Kate graduated from Smith College with a double major in Psychology and Neuroscience, and recently completed her PhD in Experimental Clinical Psychology from Tufts University. She is currently a postdoctoral research fellow for the Cognitive and Clinical Neuroimaging Core (CCNC) at the McLean Hospital Brain Imaging Center where she has developed skills creating and implementing neurocognitive paradigms for use during MR imaging and in the advanced application of MR imaging techniques. Additionally, she is involved in the CCNC’s Marijuana Investigations for Neuroscientific Discovery (MIND) program, which examines the efficacy of cannabinoid-based therapies for a range of indications. Kate is particularly interested in utilizing advanced statistical analyses including regression modeling to assess the cognitive, clinical, and neurobiological impact of marijuana use in both recreational and clinical populations.

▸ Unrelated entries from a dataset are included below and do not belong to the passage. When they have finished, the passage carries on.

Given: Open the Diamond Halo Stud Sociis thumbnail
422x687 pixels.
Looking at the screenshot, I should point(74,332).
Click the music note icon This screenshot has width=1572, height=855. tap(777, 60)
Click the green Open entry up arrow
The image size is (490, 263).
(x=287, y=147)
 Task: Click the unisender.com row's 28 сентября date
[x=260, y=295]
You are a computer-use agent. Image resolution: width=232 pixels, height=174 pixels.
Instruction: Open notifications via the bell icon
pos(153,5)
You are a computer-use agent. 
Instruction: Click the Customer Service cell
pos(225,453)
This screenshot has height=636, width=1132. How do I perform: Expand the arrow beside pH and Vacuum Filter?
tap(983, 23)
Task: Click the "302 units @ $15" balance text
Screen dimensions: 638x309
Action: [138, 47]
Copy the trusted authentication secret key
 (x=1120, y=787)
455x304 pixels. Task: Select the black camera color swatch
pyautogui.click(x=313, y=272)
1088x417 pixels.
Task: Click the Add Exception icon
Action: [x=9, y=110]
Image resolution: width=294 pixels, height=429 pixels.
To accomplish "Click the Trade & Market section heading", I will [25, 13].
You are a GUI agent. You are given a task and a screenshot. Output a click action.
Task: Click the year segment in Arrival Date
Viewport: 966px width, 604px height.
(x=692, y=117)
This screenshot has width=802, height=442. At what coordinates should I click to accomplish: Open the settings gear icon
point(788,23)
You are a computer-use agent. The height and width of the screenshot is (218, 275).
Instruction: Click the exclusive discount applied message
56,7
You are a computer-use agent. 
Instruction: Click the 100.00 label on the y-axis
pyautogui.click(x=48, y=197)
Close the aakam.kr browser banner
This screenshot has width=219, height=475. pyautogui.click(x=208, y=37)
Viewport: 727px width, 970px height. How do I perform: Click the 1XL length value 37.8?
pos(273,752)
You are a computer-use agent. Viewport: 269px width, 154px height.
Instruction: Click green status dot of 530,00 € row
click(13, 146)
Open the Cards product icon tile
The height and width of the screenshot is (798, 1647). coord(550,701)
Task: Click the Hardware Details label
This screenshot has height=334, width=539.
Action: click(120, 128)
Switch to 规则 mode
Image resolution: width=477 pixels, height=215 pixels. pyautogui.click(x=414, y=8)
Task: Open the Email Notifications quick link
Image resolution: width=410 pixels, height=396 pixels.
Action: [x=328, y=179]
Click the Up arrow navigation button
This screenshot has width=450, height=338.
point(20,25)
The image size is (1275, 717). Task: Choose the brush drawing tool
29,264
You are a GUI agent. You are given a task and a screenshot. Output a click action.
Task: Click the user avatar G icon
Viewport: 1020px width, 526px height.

No Pain, All Gain: Reduced Pain and Clinical Improvements over the Course of Six Months of Medical Marijuana Treatment

Currently, 30 states and Washington D.C. have passed full medical marijuana (MMJ) programs, while 17 states allow limited access to cannabidiol (CBD) products. Chronic pain is among the most common indications for MMJ use, and although the endocannabinoid system has been implicated in both anti-inflammatory processes and analgesia, few studies directly assessing the effects of cannabinoids on pain over time have been conducted thus far. In the current study, chronic pain patients were assessed on their pain symptoms, clinical state, and quality of life at baseline (prior to beginning MMJ treatment) and following three and six months of treatment. Following three months of treatment, patients reported primary symptom reduction evidenced by diminished self-reported pain ratings, which were generally sustained at six months of continued treatment. Patients also reported improved mood across several rating scales, including fewer depressive symptoms. Although ratings of anxiety were similar at three months relative to baseline, reduced anxiety symptoms were reported after six months of treatment. In addition, patients reported improved quality of life at three- and six-month follow-up visits. These findings suggest that future studies should continue to examine the specific effects of MMJ on clinical state and quality of life in those with chronic pain, particularly in light of the current opioid crisis. MMJ may prove to be a valuable substitute for traditional opioid-based therapies in patients with chronic pain, as these medications often do not provide full symptom relief and come with a host of associated side effects.